Innovations as reconfigurations of knowledge in socio-epistemic networks: The case of general relativity

Roberto Lallia, Dirk Wintergrüna, Malte Vogla, Bernardo Buarquea

a Max Planck Institute for the History of Science, Berlin

General relativity is a major pillar in our understanding of the physical universe. It is a widespread view that the theory radically changed humans’ views on basic notions such as space, time, matter and energy. But, while Einstein formulated the theory in 1915, the creation of a collectively shared scientific consensus on general relativity’s implications took many decades. Between the mid-1920s to the mid-1950s, research on the theory stagnated with little to no agreement about its most unintuitive physical predictions. Only after the mid-1950s did the theory gradually return to the mainstream of physics, a process known as the ‘renaissance of general relativity.’ This momentous transformation of the theory’s status was not only a social transformation related to the increasing number of scientists working on the theory, but it had epistemic implications. In this period a community of scientists reconceptualized Einstein’s theory by constructing a shared consensus on the existence and meaning of its physical predictions, including gravitational waves and black holes. This novel understating of the theory can be interpreted as a set of conceptual innovations, even though many of the elements had already been formulated in the previous decades or contained in Einstein’s original theory. These features make general relativity an ideal case to uncover the role of social transformations in the dynamics of knowledge production that underlies the formation of consensus on conceptual innovations.

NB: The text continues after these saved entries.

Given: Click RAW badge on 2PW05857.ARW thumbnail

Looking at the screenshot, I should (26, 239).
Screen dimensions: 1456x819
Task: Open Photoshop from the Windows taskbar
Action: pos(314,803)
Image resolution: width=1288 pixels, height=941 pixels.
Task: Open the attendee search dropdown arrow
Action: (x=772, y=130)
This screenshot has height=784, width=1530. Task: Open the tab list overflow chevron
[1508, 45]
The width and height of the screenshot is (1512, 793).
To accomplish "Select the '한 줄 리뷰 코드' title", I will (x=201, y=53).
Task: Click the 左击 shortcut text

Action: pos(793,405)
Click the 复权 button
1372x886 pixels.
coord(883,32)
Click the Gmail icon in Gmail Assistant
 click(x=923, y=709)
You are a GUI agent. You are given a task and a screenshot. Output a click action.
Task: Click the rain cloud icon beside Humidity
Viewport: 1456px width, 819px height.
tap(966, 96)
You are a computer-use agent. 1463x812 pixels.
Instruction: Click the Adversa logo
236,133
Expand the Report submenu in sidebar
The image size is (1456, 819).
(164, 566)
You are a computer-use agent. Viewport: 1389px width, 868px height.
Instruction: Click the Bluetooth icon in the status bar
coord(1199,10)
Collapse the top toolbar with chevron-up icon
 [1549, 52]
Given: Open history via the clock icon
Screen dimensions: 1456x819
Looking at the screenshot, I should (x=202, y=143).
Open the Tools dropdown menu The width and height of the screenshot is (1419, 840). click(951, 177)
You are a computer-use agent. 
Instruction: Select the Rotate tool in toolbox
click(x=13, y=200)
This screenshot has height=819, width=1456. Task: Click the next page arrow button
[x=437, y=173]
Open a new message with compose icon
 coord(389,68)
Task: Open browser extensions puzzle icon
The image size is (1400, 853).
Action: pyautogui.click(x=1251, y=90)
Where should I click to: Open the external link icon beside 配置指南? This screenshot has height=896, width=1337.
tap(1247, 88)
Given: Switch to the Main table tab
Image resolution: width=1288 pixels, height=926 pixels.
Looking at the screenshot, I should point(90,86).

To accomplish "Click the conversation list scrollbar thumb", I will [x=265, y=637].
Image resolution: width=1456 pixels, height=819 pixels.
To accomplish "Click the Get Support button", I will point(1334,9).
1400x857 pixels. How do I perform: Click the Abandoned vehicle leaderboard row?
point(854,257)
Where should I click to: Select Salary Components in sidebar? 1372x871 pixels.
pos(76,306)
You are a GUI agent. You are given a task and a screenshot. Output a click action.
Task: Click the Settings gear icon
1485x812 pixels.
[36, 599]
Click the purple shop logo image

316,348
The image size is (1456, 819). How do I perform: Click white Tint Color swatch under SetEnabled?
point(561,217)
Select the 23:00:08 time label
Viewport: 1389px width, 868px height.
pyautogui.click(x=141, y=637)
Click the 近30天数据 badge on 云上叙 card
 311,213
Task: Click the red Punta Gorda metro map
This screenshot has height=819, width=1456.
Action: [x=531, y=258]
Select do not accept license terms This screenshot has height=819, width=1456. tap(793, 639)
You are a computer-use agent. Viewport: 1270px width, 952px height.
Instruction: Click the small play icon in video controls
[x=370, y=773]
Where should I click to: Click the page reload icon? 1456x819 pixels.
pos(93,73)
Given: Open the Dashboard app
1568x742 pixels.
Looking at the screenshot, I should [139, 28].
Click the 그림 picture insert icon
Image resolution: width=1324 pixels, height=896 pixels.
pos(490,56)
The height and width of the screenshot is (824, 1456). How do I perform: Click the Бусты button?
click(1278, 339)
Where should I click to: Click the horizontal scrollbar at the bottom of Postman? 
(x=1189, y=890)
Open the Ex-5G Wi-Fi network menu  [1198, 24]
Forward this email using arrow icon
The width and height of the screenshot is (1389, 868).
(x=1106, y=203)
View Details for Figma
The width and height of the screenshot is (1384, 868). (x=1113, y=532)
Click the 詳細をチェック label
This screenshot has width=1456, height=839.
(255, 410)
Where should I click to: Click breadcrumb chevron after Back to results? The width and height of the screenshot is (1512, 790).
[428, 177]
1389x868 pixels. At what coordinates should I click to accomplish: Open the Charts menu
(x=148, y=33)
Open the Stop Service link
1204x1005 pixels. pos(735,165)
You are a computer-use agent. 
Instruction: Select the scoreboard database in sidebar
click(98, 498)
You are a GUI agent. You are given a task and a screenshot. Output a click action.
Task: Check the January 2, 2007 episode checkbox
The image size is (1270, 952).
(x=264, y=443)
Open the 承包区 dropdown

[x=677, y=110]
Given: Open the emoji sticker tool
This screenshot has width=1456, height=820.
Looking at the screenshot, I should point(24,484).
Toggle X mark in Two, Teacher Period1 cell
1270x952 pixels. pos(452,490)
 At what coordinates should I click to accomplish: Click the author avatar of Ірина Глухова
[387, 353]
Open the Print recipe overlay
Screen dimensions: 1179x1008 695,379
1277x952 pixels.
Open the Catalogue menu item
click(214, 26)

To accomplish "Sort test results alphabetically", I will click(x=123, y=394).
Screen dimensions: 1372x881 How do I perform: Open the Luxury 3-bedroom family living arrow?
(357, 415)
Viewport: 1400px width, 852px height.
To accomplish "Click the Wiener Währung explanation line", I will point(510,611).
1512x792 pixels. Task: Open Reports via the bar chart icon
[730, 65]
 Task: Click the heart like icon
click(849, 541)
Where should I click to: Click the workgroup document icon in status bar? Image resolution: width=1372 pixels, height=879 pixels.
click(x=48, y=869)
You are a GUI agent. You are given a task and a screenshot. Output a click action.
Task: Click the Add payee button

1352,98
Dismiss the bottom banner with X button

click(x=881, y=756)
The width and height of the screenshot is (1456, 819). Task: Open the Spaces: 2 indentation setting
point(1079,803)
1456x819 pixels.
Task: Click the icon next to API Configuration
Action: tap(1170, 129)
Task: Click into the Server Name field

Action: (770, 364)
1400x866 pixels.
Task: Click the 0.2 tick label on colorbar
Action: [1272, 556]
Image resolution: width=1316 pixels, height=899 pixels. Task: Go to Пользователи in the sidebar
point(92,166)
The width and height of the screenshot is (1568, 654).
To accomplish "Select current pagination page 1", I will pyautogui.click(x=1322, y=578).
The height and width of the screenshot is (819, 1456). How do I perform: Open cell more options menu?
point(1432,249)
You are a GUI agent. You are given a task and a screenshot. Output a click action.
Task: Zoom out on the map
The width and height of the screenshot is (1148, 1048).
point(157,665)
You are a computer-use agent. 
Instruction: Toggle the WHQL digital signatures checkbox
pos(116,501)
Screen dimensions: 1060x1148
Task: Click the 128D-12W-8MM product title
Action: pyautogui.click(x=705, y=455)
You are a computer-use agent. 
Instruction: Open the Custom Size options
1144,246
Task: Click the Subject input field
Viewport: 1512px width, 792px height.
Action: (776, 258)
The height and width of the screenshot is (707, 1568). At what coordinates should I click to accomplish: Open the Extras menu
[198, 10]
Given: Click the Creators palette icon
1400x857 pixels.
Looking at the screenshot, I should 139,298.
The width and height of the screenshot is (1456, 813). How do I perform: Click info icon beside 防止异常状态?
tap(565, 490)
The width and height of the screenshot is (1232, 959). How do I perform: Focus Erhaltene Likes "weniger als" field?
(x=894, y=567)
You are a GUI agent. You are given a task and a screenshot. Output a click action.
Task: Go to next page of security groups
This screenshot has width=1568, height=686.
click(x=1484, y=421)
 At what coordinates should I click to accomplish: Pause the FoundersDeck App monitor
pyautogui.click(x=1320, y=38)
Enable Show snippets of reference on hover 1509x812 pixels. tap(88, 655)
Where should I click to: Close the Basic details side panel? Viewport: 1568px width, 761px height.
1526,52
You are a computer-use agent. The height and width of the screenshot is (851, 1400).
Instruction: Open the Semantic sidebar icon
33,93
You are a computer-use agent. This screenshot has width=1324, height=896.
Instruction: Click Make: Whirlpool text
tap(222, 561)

To uncover these entangled socio-conceptual dynamics, we employ the conceptual and methodological framework of socio-epistemic networks. This framework defines a three-layered taxonomy of knowledge networks: the social network (the collection of relations involving individuals and institutions), the semiotic network (the collection of the material representations of knowledge, e.g., citation networks), and the semantic network (the collection of knowledge elements and their relations, including concepts, topics, research agendas, or methods). Building on our previous results on the entangled dynamics of collaboration networks and co-citation patterns in general relativity, in this talk we focus on the transformation of the semantic level over time highlighting the dynamics of the emergence of a shared view on conceptual innovations related to the social interactions and the semiotic representations.